The trees, though. It was the trees that really got to me; the older trees were huge and overpowering; in their shadow, the growing, thinner trees, sheltered from the wind and the storms by what I could only call their parents. Their bark was just a shade lighter than the brown of the earth; their leaves a shade darker than the green of the grass. They surrounded you, protecting both you and themselves. That's really the best way I can describe it.

Aoi and I didn't say anything while we walked up the forest path, which led to a mountain trail after about a ten minute walk. We didn't need to. Her hand was warm, soft, and a little moist in mine, and it felt damned good. Even if we were only lesbians for a day, it really did feel good.

It almost didn't surprise me when, at the base of the mountain trail, another note was tacked to the same tree that served as a sign for students that the trail was about to turn steep. The tree itself was really two trees that had grown out of the same trunk, branching opposite each other, forming a crude _V. _

The note read, _Please, meet me at the peak of this trail, at the plateau that overlooks the ocean. I'll be waiting there. No more tricks, I promise. _

Less mushy than the rest of them; it surprised me. This time, Aoi didn't react when I gently folded the note up and stuck it in my pocket.
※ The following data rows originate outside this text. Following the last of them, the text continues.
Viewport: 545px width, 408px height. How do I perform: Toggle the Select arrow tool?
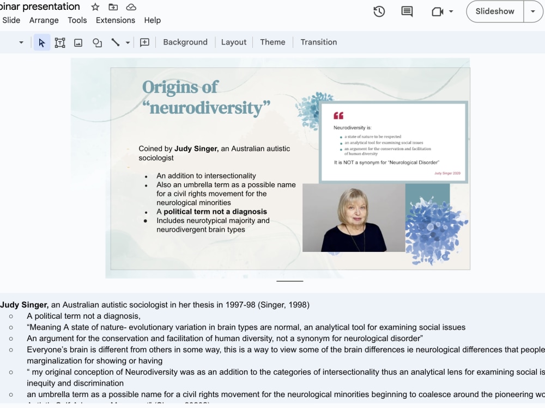tap(42, 42)
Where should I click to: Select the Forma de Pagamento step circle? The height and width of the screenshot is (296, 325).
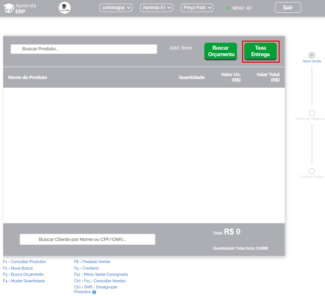312,113
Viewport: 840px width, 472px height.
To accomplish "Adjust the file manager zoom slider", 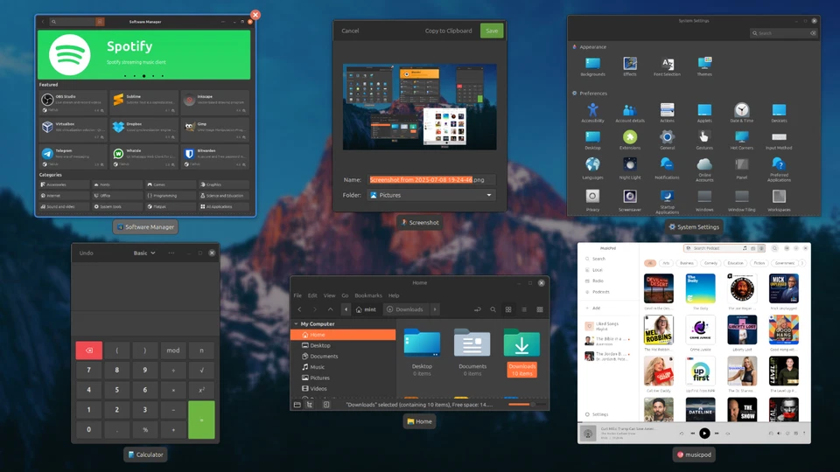I will (x=522, y=405).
I looked at her seriously, and for the first time today, I asked, "Are you sure you want to do this?"

"Positive."

"Are you okay?" I asked like I didn't know why I was asking. Maybe I didn't.
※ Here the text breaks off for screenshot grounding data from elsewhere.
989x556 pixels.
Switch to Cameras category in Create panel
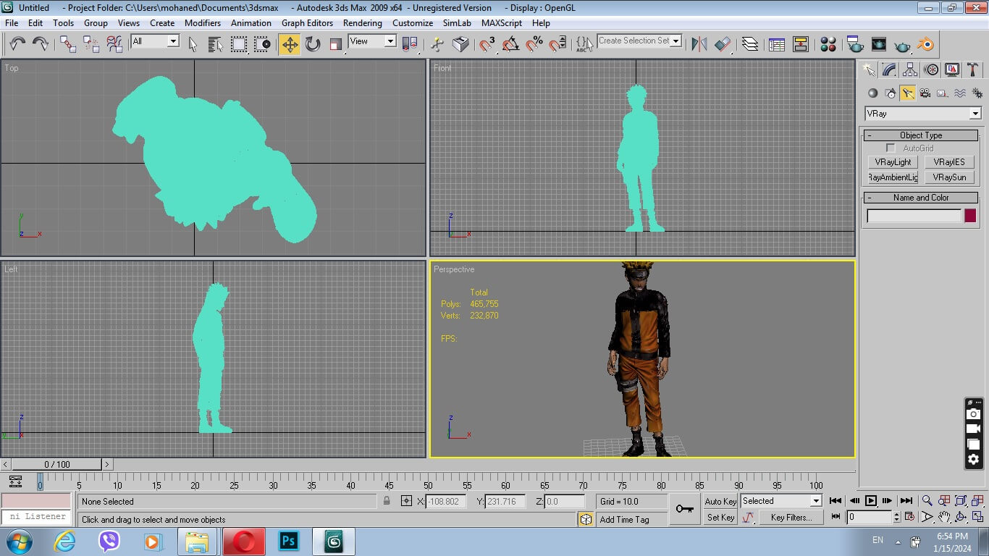point(925,93)
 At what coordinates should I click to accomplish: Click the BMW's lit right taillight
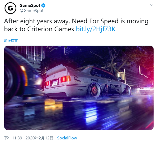pos(65,79)
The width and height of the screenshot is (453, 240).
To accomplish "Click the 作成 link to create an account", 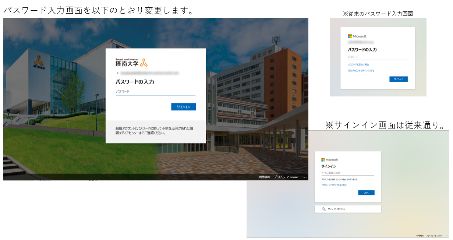I will (349, 180).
"Fine," she said, her voice firm.

I nodded, looked up at the trail. "Shall we go, then?"

She smiled at me.

"Yes," she said. "We shall."

We were still holding hands.


	3. Chapter 3

Author's notes: 

Thanks to all those who reviewed! And, as always, thanks for reading!

* * *

_What was it that I was searching for? That's right, when was it? That time we met, refusing to admit our attraction, it was like a waltz, wasn't it? _

* * *

Words in the Trees, part three

Waltz

_Grass is really an amazing thing,_ I thought as Aoi and I walked up the path that would inevitably take us to the ocean. _It's everywhere. It's just a tiny little leaf that sticks out of the ground with no support, and yet it's probably the most abundant plant in the world; It's something people can barely perceive by itself, and yet there isn't a person alive who doesn't know what grass is, that couldn't draw a blade for you if you asked. And you know what? I bet they'd all draw it a little differently. _

I didn't suppose the gardening club would appreciate me campaigning for grass recognition, but then, that had never stopped me before.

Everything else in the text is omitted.